# EXCERPT
Oliver Ditson took a job in a Boston bookstore in 1826 and
began learning the printing trade. But
his passion was music. A church organist
and composer, he published his first song in 1835. A year later he went into partnership with
bookseller Samuel H. Parker to create Parker & Ditson; a combination
sheet music and piano store.
In 1845 Ditson bought out Parker’s share and by the end of
the Civil War Oliver Ditson & Company had branch offices in Cincinnati,
Philadelphia and New York. Son Charles
took over the New York concern, named Chas. H. Ditson & Co.
In 1881 the firm took a bold step. Musical instrument sellers were still centered
below Union Square along Broadway. But
on October 22, 1881 the Real Estate Record & Builders’ Guide reported that
Charles H. Ditson and Oliver Ditson & Co. had leased the several properties
forming the southwest corner of Broadway and 18th Street, north of
the Square.
The 21-year lease would cost the Ditsons $19,167 per year
for two years, then $23,000 a year after—a considerable $475,000 in 2015.
The oddly-shaped plot consisted of rather ramshackle wooden
and brick structures—two two-story buildings at Nos. 867 and 869; a single
story building on the corner at No. 871; a wooden one-story store at No. 24 East
18th Street and a one-story brick store at No. 26.
Six months later, on March 25 1882, The Guide reported on
the progress. The architect had been
chosen, his designs approved, and, even before the old buildings were razed,
leases were being signed. “Messrs.

# GIVEN MATERIAL
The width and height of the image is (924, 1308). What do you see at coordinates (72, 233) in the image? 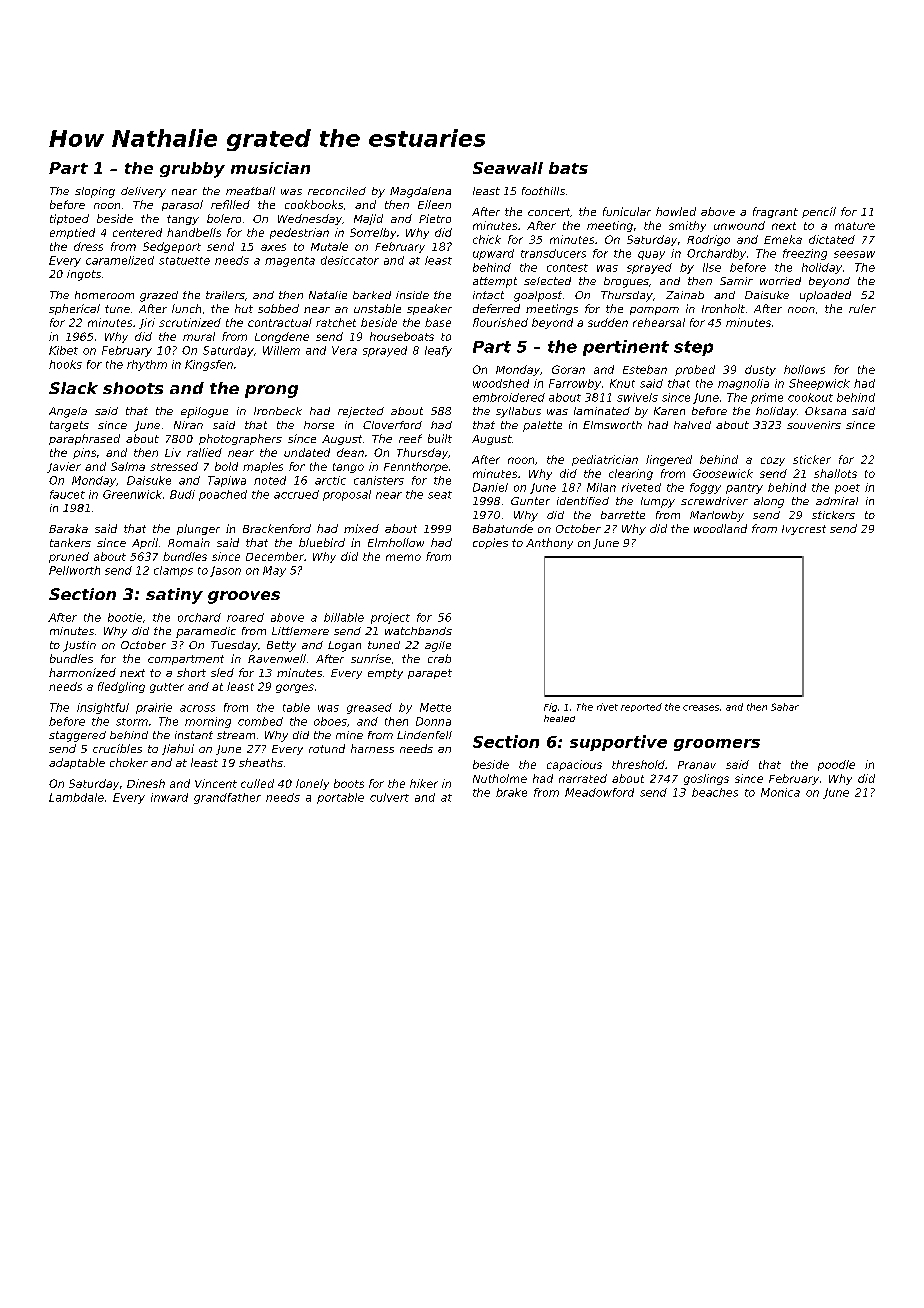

# COMPLETE THE FOLLOWING
[1] Answer these from the passage on the Ditson firm, each on its own line:
(a) In what year did Oliver Ditson publish his first song?
(b) What was the New York concern that Charles took over called?
(c) What kind of building stood on the corner at No. 871?
[2] Carry the passage on the Ditson firm forward from its last sentence.
The lines have nothing to do with what follows.

# OUTPUTS FOR THE TASKS
[1]
(a) 1835
(b) Chas. H. Ditson & Co.
(c) A single-story building

[2]
Oliver Ditson & Co. of Boston, propose to erect a handsome five-story brick
store building on the southwest corner of Broadway an Eighteenth Street…The
architect is Mr. Pope, of Boston, who has drawn a very imposing design, with
the main entrance in the centre of the building on Broadway, and with a side
entrance on Eighteenth street.”
“Mr. Pope” was George Washington Pope. The 60-year old was best known as a builder,
having gone into the profession rather late in life, although his substantial
commissions included highly visible structures like the Boston Museum.
The Guide expected work to begin immediately and that construction
would be completed by October 1 that same year – a blistering schedule of just
six months. The project was estimated to
cost about $150,000.
Apparently no one was happier to see the eyesores on
Broadway demolished that the editors of The New York Times. On April 15, 1882 the newspaper wrote “The
old, low, and unsightly frame structures at the south-west corner of Broadway
and Eighteenth-street, have been torn away, and workmen are digging a cellar.” The Times welcomed the proposed building,
saying “the plans show that it will be one of the handsomest structures in that
part of the City.”
The six-month completion projected by the Record & Guide
proved to be optimistic at best. On May
27, 1882 Ditson & Co. signed a lease for half of the first floor retail
space with Herter Brothers, one of New York’s most prestigious furniture makers
and interior decorators. But in November, with the building still under
construction, Herter Brothers cancelled their $17,000 a year lease and signed
another for the northwest corner of Fifth Avenue and 20th Street.
Two years after Herter Brothers had agreed to the store
space, the building was still not completed.
On May 9, 1884 George A. Castor & Co. rented the space with the
stipulation “lease begins when building is completed.”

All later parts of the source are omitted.